**DATA SUPPLIED:**
[start]

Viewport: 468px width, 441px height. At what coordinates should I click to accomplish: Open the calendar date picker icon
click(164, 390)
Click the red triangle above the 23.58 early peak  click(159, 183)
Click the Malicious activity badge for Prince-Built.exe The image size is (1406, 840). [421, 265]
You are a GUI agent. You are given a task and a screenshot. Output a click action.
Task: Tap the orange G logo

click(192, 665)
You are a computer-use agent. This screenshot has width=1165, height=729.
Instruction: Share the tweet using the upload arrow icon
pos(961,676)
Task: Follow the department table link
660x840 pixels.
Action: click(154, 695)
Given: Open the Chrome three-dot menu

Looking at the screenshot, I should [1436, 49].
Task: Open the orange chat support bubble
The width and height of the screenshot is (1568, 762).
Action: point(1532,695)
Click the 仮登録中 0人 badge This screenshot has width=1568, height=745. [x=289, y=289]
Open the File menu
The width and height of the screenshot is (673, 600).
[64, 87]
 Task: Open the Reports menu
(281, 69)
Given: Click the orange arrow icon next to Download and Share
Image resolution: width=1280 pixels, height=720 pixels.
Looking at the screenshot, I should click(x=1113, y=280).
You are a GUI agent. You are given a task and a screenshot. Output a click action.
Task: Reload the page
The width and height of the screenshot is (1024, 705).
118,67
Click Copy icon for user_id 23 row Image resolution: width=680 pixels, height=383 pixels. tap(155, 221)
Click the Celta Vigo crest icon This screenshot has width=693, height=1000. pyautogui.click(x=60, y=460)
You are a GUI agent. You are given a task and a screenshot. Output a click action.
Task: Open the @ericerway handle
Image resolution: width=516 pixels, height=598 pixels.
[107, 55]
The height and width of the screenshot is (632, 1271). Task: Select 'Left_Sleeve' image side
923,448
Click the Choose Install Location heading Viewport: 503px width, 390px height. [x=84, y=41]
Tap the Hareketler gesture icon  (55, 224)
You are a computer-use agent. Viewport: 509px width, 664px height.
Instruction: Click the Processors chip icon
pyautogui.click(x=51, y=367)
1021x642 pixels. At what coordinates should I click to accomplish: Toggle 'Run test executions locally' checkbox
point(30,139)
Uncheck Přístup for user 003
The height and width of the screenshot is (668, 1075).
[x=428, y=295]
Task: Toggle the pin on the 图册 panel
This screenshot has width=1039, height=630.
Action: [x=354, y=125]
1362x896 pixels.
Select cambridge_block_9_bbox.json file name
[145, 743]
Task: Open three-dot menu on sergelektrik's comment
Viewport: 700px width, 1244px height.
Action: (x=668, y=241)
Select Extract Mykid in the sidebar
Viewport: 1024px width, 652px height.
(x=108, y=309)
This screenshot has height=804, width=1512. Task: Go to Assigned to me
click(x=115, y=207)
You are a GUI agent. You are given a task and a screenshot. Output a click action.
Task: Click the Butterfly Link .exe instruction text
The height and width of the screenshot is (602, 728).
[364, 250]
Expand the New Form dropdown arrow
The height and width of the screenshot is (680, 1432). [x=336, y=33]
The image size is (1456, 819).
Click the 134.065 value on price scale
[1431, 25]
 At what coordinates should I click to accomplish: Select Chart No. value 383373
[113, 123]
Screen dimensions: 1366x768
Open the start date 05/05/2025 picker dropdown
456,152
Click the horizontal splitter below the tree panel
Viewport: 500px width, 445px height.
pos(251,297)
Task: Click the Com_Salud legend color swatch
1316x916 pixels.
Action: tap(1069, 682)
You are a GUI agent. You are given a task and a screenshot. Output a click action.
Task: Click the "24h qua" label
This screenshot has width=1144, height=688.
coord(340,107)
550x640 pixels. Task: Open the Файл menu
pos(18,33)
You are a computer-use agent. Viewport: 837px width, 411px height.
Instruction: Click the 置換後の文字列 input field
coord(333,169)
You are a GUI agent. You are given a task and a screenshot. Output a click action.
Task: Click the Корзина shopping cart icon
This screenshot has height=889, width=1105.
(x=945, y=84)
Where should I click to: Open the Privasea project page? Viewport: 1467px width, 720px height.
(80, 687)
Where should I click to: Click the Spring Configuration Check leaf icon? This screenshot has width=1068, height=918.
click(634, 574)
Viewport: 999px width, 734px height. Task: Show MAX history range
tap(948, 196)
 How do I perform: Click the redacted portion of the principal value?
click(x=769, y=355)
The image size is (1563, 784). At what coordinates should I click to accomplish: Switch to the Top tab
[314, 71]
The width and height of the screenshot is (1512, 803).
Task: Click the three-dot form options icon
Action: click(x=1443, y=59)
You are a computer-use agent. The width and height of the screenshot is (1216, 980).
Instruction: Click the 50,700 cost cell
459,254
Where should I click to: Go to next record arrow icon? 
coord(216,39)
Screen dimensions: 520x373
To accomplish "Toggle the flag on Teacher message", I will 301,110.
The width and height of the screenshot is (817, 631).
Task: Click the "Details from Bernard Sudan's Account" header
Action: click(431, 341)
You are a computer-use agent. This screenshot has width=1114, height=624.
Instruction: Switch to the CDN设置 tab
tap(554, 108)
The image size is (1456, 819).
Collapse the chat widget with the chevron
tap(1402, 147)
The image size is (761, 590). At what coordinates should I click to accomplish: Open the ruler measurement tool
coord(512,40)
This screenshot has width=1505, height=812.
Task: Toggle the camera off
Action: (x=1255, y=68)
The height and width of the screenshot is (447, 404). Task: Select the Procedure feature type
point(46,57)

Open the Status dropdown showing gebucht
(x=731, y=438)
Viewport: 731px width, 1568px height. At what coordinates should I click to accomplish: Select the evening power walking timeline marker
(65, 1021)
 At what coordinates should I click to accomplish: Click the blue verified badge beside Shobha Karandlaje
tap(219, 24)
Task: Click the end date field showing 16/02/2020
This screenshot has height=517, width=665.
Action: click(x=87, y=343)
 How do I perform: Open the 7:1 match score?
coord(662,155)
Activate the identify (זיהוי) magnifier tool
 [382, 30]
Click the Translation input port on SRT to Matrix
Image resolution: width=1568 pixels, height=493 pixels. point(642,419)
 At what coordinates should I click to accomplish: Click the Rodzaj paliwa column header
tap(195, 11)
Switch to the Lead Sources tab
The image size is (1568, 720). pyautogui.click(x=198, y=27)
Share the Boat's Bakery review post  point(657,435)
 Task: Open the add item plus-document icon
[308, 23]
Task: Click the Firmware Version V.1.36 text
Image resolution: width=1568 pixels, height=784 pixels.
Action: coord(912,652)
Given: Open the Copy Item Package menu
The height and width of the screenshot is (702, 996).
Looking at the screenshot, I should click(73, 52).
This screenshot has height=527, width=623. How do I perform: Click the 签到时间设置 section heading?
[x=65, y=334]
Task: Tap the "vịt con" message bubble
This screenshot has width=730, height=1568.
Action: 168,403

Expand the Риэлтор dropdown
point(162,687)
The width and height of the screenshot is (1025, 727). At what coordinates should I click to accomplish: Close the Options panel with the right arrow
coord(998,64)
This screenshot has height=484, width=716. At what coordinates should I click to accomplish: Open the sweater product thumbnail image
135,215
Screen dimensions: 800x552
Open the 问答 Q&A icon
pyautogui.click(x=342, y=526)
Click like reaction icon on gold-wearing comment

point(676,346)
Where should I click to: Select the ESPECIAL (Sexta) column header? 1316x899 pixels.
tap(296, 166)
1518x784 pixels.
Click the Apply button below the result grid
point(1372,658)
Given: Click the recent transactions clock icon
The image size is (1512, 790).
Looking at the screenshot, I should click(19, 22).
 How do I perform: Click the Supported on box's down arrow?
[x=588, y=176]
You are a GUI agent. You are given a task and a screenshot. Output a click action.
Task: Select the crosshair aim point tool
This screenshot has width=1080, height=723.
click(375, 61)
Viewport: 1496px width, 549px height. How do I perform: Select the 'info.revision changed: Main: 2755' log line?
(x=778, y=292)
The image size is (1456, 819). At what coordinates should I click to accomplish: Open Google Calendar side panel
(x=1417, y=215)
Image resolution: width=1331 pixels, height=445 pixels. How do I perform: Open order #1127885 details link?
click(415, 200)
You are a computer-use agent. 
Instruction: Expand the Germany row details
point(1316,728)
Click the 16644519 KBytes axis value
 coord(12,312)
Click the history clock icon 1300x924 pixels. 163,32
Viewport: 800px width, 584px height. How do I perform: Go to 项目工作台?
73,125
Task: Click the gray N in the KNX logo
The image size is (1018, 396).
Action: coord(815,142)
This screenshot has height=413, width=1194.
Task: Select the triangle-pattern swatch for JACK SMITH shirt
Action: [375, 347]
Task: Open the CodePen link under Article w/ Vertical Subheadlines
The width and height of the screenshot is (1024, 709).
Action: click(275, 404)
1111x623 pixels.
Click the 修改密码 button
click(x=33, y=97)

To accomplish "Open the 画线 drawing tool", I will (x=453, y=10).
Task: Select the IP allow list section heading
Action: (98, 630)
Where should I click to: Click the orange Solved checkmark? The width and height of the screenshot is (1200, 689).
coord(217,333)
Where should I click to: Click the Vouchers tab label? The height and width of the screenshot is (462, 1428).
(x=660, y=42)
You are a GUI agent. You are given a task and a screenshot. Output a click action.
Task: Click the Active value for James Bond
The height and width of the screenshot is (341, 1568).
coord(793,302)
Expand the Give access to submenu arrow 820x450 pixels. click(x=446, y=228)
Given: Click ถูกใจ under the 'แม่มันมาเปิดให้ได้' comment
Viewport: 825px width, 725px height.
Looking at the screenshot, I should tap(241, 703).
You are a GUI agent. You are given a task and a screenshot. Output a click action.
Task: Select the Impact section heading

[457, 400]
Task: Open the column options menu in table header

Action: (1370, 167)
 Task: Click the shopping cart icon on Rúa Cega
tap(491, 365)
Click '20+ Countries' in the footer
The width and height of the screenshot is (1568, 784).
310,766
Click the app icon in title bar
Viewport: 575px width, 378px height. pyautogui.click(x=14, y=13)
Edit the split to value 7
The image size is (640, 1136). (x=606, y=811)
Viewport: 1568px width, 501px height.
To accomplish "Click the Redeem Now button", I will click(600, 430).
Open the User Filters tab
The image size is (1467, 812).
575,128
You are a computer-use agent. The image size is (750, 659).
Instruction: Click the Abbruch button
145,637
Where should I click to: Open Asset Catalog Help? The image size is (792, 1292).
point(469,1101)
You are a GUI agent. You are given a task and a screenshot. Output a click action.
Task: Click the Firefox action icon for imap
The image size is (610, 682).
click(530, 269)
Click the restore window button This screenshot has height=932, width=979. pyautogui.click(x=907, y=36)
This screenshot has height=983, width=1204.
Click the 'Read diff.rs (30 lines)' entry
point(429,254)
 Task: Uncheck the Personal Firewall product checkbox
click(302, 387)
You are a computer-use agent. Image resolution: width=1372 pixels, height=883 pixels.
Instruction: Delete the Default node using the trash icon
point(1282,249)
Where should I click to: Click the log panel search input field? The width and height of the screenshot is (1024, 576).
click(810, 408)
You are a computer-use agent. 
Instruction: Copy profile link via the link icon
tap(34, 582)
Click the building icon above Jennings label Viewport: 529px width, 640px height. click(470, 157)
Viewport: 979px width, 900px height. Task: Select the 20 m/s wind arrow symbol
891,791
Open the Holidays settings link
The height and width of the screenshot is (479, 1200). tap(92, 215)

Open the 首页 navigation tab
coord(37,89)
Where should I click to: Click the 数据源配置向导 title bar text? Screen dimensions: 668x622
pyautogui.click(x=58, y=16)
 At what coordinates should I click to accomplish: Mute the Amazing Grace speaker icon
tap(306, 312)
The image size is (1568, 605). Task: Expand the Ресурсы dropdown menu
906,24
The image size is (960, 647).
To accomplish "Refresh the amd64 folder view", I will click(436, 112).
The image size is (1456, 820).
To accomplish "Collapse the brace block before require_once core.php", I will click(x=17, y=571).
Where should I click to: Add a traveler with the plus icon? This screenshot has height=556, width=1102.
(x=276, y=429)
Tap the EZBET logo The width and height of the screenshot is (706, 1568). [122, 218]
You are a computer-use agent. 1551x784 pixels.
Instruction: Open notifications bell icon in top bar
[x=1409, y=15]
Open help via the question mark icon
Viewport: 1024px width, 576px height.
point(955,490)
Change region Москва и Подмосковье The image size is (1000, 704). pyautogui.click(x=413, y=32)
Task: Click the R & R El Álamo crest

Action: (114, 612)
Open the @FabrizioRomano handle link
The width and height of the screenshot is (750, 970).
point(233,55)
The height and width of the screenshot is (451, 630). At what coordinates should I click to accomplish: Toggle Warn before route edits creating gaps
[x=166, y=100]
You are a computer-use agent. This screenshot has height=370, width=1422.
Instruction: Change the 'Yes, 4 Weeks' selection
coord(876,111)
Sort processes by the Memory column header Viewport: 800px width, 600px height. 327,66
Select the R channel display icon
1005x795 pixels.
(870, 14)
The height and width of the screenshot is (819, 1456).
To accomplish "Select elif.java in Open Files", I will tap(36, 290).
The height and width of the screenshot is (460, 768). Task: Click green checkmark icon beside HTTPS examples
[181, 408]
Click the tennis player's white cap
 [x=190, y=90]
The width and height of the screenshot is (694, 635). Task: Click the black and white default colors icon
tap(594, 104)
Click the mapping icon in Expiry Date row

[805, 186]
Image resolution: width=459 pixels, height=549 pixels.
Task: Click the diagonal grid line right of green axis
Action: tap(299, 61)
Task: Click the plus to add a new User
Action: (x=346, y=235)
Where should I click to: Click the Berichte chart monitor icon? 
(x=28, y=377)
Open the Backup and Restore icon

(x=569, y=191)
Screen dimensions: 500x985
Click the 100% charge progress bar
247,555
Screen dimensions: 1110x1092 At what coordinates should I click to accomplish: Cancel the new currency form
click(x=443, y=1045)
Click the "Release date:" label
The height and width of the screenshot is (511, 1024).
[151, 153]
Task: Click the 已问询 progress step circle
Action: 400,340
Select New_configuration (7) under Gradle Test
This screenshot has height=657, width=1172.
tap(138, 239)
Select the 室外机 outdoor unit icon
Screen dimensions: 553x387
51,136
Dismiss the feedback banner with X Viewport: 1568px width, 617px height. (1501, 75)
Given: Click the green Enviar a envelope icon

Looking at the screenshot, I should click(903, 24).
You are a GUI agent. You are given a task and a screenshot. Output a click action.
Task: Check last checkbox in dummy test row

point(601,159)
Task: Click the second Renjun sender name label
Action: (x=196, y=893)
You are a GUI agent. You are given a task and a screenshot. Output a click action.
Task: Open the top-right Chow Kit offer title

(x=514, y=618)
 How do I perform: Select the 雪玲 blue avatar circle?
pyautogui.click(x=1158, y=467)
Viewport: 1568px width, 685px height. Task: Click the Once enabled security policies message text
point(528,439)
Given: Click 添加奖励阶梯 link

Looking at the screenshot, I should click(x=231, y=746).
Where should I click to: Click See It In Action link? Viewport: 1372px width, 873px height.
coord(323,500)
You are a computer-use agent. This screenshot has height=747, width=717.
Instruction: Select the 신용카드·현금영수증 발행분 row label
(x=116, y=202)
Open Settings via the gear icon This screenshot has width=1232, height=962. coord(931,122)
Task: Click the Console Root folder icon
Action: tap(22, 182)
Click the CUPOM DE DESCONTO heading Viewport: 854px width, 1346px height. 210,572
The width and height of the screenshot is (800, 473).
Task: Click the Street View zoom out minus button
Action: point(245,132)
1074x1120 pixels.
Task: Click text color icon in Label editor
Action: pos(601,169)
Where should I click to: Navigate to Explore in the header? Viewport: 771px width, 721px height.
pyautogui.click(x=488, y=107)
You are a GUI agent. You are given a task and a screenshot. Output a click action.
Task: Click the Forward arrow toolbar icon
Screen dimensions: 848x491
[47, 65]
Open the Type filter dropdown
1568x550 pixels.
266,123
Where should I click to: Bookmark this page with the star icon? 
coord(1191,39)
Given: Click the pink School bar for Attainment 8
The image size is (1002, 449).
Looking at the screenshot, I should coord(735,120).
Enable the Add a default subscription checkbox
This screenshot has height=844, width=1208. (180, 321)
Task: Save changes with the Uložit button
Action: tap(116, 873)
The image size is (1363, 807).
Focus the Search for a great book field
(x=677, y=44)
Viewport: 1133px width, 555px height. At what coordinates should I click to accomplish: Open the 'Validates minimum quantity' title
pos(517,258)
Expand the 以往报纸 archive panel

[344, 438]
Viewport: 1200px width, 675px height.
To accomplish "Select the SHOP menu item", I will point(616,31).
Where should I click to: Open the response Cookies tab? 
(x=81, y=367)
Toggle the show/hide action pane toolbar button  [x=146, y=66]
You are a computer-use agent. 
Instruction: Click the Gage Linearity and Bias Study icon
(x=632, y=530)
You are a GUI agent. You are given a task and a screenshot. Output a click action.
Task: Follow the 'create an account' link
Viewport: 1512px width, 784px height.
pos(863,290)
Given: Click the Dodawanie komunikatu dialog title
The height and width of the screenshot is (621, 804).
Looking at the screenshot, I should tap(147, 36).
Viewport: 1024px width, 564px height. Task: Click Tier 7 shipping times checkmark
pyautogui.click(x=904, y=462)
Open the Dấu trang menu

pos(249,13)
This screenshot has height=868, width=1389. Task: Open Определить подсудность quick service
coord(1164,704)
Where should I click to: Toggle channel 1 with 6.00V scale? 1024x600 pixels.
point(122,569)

[end]

Copy out the lines of the listing from the one containing "Change region Москва" through the one containing "[x=190, y=90]", inclusive, with every character unchanged.

**TASK RESULT:**
Change region Москва и Подмосковье The image size is (1000, 704). pyautogui.click(x=413, y=32)
Task: Click the R & R El Álamo crest

Action: (114, 612)
Open the @FabrizioRomano handle link
The width and height of the screenshot is (750, 970).
point(233,55)
The height and width of the screenshot is (451, 630). At what coordinates should I click to accomplish: Toggle Warn before route edits creating gaps
[x=166, y=100]
You are a computer-use agent. This screenshot has height=370, width=1422.
Instruction: Change the 'Yes, 4 Weeks' selection
coord(876,111)
Sort processes by the Memory column header Viewport: 800px width, 600px height. 327,66
Select the R channel display icon
1005x795 pixels.
(870, 14)
The height and width of the screenshot is (819, 1456).
To accomplish "Select elif.java in Open Files", I will tap(36, 290).
The height and width of the screenshot is (460, 768). Task: Click green checkmark icon beside HTTPS examples
[181, 408]
Click the tennis player's white cap
 [x=190, y=90]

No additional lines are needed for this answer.